The basic process control system (BPCS) forms the inner protective layer for safety instrumentation systems (SIS) as shown on page 5 of EffectsLoopTuning&Dynamics-KPI.pdf. The performance of the BPCS loops must limit excursions to be well within the operating limits that correspond to the trip points of the SIS. Specifically, the peak error for the largest and fastest disturbance should not cause a trip. The SIS should only be activated for failures or extremely abnormal conditions. The trip of a process unit not only causes downtime but can cause off-spec and additional waste during the shutdown and startup of the unit. The start-up of the process unit is often the most operator intensive and hazardous time. The importance of minimizing peak errors to prevent shutdowns can involve all types of loops (e.g. flow, level, pressure, and temperature). We normally think this is important only for continuous loops but I have been able to increase a fed-batch reactor capacity by 25% by eliminating level, pressure, and temperature trips by a series of override controllers tuned to minimize peak errors.
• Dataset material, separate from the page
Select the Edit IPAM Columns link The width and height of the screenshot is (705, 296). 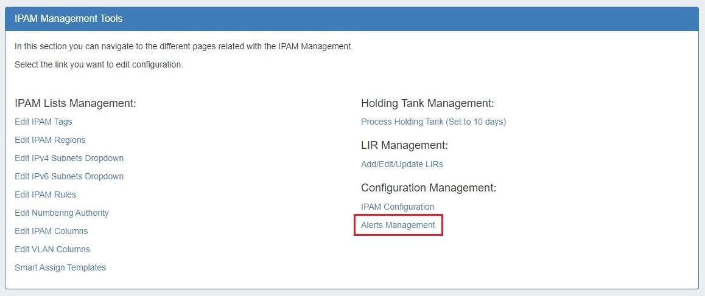coord(51,231)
The peak error from the closure of a downstream valves (e.g. trip of reactor feed valves) on the discharge of a compressor controller must not cause an excursion of the operating point of the compressor to the left of the surge curve. If the operating point reaches the negative slope of the characteristic curve, it is like the compressor is falling off a cliff. The operating point jumps to a negative flow operating point in 0.03 seconds. This precipitous drop rivals water hammer in disturbance speed (both phenomena involve momentum balances that are orders of magnitude faster than material balances). Once a compressor gets into surge, the feedback controller is helpless and needs an open loop back-up (e.g. kicker) to get out of trouble as detailed on pages 6 - 8. Surge cycles can cause a decrease in compressor efficiency and damage by excessive vibration. I have also seen where surge caused a runaway speed response.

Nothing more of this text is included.